• [Page excerpt]:
———

“There’s nothing half so pleasant as coming home again.” – Margaret Elizabeth Sangster
Finally! I’m home at last! I got in around midnight last night from Miami via Minneapolis/St Paul. A long day of traveling to be sure. My phone went on the fritz part way through my trip and then with all the traveling and no internet or phone I have felt very “unconnected” to my friends and the events of the world.
Sadly when I got home I learned that our friend, Jim, had passed away and was buried while I was gone. He had Stage 4 Prostrate Cancer, diagnosed in 2007. We had met him when he and his beautiful wife, Kathy, had hosted my family on their houseboat for a week in Northern California in 2007. He learned of his cancer at the end of the summer and we were all very distressed and saddened. He had had no symptoms and it was found in his annual checkup with elevated PSA numbers. When Dave was diagnosed in ’08, Kathy, Jim, Sarah (their daughter) and Dan were right there with Dave, caring for him and showing immense concern and support toward us in all that we were dealing with. Jim was a Viet Nam Vet and father of three, with wonderful grandchildren. He loved life, his wife, his family, his dog, and his boat. It is still, by far, the best family vacation we have ever had and we will miss him so much.
It seems at times like people are just dying all around us from this beast we call cancer. There is no rhyme or reason and the pain and loss felt by the families who love them so, is incredibly painful. What can you say really? Not much. How do you console them – with cliches? I think not. Their loss is a huge void that can never really be filled and while time does ease the immense and overwhelming grief, they are always missed. All I can share really is what I do – and that is, to find ways to honor them in small ways. Things to remind me of them and how much they gave me while I knew them and they were a part of my life. I share stories of them with my children and laugh at old memories with others who were there. I wear my mother’s favorite perfume from time to time, and put Christmas PJ’s under the tree from her for everyone on Christmas Eve. She used to do this so we had nice PJs for Christmas morning photos. We hated it as kids, but have enjoyed the wisdom and humor in it, and continued the tradition. I have my father’s flag draped on his coffin prominently displayed in my home with some of my favorite photos of him. It really stinks to lose those who have touched our lives. I simply work to touch others in the ways they touched me and “pay it forward” as they say. But I never stop missing them.
Hudson and I flew to Tampa, from Maryland, and then headed down to Miami to get him situated in his new apartment and ready for work on the 7th. All was accomplished, with a few “events” along the way, and he is enjoying his new job and getting to know the area. We stayed with a relative of his grandmother’s and they were so helpful in the move. The relative’s husband is Cuban, and came over on a raft some 16 years ago. It was a bit of a culture shock for me there. I rarely heard english being spoken, as it is not the language of choice. Hudson’s spanish will quickly improve while he is there which he needs it for his work.

———

• [What you will do]:
(1) Copy the stretch of the post about coming home from "Hudson and I" through "for his work.".
(2) In the post about coming home, where did Jim and Kathy host the writer's family on their houseboat?
(3) Write the next part of the post about coming home, picking up right after its last sentence.

• [Items stored from a collection]:

———

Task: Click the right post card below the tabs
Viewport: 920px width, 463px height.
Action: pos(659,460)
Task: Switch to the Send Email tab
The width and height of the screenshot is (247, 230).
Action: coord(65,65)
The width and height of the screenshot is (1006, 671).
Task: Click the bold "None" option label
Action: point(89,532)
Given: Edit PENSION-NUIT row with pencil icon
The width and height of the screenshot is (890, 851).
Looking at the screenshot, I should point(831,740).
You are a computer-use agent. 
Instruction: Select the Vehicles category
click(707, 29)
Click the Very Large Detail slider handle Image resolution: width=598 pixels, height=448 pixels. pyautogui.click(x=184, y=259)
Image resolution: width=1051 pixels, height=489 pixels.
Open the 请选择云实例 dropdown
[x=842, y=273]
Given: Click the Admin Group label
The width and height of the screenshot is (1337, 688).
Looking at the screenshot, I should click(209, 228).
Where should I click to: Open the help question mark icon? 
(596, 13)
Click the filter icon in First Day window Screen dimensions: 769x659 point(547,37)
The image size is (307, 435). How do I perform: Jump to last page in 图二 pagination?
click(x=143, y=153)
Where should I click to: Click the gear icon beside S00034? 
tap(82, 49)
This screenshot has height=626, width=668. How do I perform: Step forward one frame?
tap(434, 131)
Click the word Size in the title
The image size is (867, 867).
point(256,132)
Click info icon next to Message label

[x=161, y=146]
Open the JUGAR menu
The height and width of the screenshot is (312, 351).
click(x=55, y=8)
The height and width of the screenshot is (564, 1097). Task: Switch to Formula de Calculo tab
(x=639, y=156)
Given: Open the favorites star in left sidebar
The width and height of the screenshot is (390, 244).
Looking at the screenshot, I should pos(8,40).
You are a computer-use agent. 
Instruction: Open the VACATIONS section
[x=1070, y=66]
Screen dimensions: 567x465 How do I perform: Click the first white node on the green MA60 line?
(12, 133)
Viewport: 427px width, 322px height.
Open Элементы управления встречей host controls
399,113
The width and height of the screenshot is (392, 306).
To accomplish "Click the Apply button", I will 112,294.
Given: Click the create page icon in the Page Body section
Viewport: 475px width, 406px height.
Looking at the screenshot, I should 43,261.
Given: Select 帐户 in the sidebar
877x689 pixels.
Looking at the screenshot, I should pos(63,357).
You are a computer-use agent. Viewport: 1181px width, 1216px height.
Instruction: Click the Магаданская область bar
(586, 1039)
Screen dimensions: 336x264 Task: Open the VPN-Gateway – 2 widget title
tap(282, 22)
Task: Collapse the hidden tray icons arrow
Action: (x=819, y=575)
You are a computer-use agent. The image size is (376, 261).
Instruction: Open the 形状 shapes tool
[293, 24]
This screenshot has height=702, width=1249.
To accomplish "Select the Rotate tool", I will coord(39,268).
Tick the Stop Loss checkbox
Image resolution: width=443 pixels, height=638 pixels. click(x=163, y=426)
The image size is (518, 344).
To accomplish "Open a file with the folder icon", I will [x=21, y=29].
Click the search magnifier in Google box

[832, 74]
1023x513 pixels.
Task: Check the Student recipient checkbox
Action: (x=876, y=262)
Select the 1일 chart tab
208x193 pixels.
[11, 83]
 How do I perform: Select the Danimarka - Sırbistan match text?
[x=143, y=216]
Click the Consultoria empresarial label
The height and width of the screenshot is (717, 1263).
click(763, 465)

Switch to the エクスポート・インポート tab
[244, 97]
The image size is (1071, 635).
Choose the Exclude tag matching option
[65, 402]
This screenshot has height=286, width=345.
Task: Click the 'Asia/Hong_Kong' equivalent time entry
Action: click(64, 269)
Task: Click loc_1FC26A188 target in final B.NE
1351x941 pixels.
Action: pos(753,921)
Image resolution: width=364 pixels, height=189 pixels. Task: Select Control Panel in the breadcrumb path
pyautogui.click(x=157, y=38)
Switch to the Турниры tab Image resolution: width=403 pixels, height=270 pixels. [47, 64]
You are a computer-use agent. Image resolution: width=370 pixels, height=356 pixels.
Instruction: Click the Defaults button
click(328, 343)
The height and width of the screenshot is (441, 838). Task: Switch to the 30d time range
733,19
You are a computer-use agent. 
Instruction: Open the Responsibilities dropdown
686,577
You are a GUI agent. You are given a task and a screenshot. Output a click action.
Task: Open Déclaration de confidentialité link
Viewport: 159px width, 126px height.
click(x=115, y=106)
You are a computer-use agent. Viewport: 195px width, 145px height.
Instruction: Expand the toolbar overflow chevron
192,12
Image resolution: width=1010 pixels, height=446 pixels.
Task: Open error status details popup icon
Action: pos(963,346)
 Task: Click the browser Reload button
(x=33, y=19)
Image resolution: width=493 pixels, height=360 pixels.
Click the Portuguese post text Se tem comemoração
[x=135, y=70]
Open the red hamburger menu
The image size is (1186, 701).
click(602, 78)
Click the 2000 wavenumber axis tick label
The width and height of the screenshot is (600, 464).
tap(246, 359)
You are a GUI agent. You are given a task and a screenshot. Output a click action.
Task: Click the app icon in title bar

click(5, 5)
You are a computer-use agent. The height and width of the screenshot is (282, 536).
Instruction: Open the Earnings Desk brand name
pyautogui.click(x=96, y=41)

———

• [Exercise responses]:
(1)
Hudson and I flew to Tampa, from Maryland, and then headed down to Miami to get him situated in his new apartment and ready for work on the 7th. All was accomplished, with a few “events” along the way, and he is enjoying his new job and getting to know the area. We stayed with a relative of his grandmother’s and they were so helpful in the move. The relative’s husband is Cuban, and came over on a raft some 16 years ago. It was a bit of a culture shock for me there. I rarely heard english being spoken, as it is not the language of choice. Hudson’s spanish will quickly improve while he is there which he needs it for his work.

(2) In Northern California.

(3)
I will miss him, but have thoroughly enjoyed the time we spent together and getting his apt furnished with the basics. Cooking and freezing food, ironing his shirts, organizing his kitchen and putting together furniture we purchased at IKEA. He’s in a lovely area outside of South Miami and about 20-30 minutes from work in, Homestead. He has so much to learn, but he is excited and up for the task.
Dave held up relatively well while I was gone and looks to have lost a few more pounds (a good thing). But the fridge is empty and the house is dirty. I’m exhausted, still on East Coast time and little sleep. I will be busy getting things sorted out over the next few days and watering all my beautiful new plants in the yard that Hudson planted for us. I have my phone to contend with and the list of things I need to address has grown, seemingly exponentially, while I’ve been away.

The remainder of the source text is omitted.